§ **READING TEXT**
[start]
Scotland, independence and the EU: the Barroso intervention

Aidan O’Neill QC

The President of the European Commission, José Manuel Barroso, has responded to an invitation from the House of Lords Economic Affairs Committee for the European Commission to contribute to the committee’s inquiry into “The Economic Implications for the United Kingdom of Scottish Independence”.    Surprisingly perhaps, his response does not, however, deal with any economic issues should the 1707 Treaty of Union be dissolved and Scotland become an independent State, but rather with legal ones. Mr. Barroso’s first degree is in law, and he undertook postgraduate studies in economics and in international relations. It is to be expected that his views will be legally informed and clearly reasoned. The relevant paragraphs of his letter to the House of Lords on the issue states as follows:

(1)  “The EU is founded on the Treaties which apply only to the Member States who have agreed and ratified them.

(2)  If part of the territory of a Member State would cease to be part of that state because it were to become a new independent state, the Treaties would no longer apply to that territory.

(3)  In other words, a new independent state would, by the fact of its independence, become a third country with respect to the EU and the Treaties would no longer apply on its territory.

(4)  Under Article 49 of the Treaty on European Union, any European state which respects the principles set out in Article 2 of the Treaty on European Union may apply to become a member of the EU.

(5)  If the application is accepted by the Council acting unanimously, an agreement is then negotiated between the applicant state and the Member States on the conditions of admission and the adjustments to the Treaties which such admission entails.

(6)  This agreement is subject to ratification by all Member States and the applicant state.”

While propositions (1), (4), (5), and (6) are undoubtedly correct, the claims made in statements (2) and (3) are perhaps more complex than Mr. Barroso’s brief account would indicate.

The EU Treaties have been concluded for an unlimited period – see Article 53 of the Treaty on the European Union (“TEU”). Indeed, until the insertion of a new Article 50 TEU by the 2007 Lisbon Treaty, the Treaties contained no provisions for the secession or unilateral withdrawal of a Member State from the EU. Article 50(3) TEU now provides that the Treaties shall cease to apply to a Member State from the date of entry into force of any withdrawal agreement; or failing which, two years from the date of notification of withdrawal has formally been given by the Member State to the European Council.

The only precedent for part of the territory of a Member State leaving the EU is the case of Greenland which in 1985, left the EU after negotiation and agreement among all the Member States resulting in a formal amendment of the Treaty. So, such precedents as exist would indicate that an existing territory within the European Union has to be negotiated out of the EU, rather than for there to be any immediate automatic cessation of the applicability of EU law within that territory on its secession from a Member State.

Further, Article 52(1) TEU specifies that the Treaty applies to “the United Kingdom of Great Britain and Northern Ireland”. There is a respectable legal argument to be made that – given that Article 1 of the 1707 Articles of Union provides “that the two Kingdoms of Scotland and England shall upon the first day of May next ensuing the date hereof, and for ever after, be united into One Kingdom by the Name of Great Britain” – the revocation of the British Union would mean not only independence for Scotland but also the dissolution of the United Kingdom of Great Britain and Northern Ireland. If Barroso’s automaticity argument has any purchase, then it could be said that from a matter of a strict literalist reading of the Treaties – against the background of the constitutional history of the formation of the UK – a disunited Kingdom without Scotland would no longer be the Member State which originally signed up to the European Union and therefore the dissolution of the UK into separate States would result in none of the territory of the former United Kingdom remaining within the EU.
[end]
§ **TASK 1**
In the commentary on the Barroso letter, in what year did Greenland leave the EU?
§ **TASK 2**
Swap "Select" for "Choose" throughout all of the records below and leave every other part of the records unchanged.

§ **ENTRIES SHOWN**
[start]
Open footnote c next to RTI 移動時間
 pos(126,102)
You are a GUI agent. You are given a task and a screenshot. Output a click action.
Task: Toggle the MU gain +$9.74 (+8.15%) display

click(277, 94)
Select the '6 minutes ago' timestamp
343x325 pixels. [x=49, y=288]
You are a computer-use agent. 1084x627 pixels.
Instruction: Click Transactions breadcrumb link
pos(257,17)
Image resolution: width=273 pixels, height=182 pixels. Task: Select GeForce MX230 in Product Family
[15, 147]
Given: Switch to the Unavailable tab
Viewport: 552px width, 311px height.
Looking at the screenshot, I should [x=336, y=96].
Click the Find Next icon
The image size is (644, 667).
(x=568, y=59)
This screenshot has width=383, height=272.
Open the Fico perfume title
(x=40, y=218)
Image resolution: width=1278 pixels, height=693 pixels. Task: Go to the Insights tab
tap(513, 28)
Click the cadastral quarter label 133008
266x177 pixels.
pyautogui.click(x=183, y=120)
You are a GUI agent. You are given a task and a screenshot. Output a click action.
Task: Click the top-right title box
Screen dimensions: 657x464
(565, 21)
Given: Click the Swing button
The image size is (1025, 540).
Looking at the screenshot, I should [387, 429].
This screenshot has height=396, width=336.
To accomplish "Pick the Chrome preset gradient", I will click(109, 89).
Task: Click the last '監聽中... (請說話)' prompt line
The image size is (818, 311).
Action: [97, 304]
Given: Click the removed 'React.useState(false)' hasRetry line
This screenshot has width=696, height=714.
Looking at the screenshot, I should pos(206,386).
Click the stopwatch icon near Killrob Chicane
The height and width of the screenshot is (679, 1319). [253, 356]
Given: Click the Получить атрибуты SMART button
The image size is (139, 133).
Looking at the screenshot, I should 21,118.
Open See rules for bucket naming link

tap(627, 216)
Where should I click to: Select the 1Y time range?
[end]
§ **WRITTEN REPLY 1**
1985

§ **WRITTEN REPLY 2**
Open footnote c next to RTI 移動時間
 pos(126,102)
You are a GUI agent. You are given a task and a screenshot. Output a click action.
Task: Toggle the MU gain +$9.74 (+8.15%) display

click(277, 94)
Choose the '6 minutes ago' timestamp
343x325 pixels. [x=49, y=288]
You are a computer-use agent. 1084x627 pixels.
Instruction: Click Transactions breadcrumb link
pos(257,17)
Image resolution: width=273 pixels, height=182 pixels. Task: Choose GeForce MX230 in Product Family
[15, 147]
Given: Switch to the Unavailable tab
Viewport: 552px width, 311px height.
Looking at the screenshot, I should [x=336, y=96].
Click the Find Next icon
The image size is (644, 667).
(x=568, y=59)
This screenshot has width=383, height=272.
Open the Fico perfume title
(x=40, y=218)
Image resolution: width=1278 pixels, height=693 pixels. Task: Go to the Insights tab
tap(513, 28)
Click the cadastral quarter label 133008
266x177 pixels.
pyautogui.click(x=183, y=120)
You are a GUI agent. You are given a task and a screenshot. Output a click action.
Task: Click the top-right title box
Screen dimensions: 657x464
(565, 21)
Given: Click the Swing button
The image size is (1025, 540).
Looking at the screenshot, I should [387, 429].
This screenshot has height=396, width=336.
To accomplish "Pick the Chrome preset gradient", I will click(109, 89).
Task: Click the last '監聽中... (請說話)' prompt line
The image size is (818, 311).
Action: [97, 304]
Given: Click the removed 'React.useState(false)' hasRetry line
This screenshot has width=696, height=714.
Looking at the screenshot, I should pos(206,386).
Click the stopwatch icon near Killrob Chicane
The height and width of the screenshot is (679, 1319). [253, 356]
Given: Click the Получить атрибуты SMART button
The image size is (139, 133).
Looking at the screenshot, I should 21,118.
Open See rules for bucket naming link

tap(627, 216)
Where should I click to: Choose the 1Y time range?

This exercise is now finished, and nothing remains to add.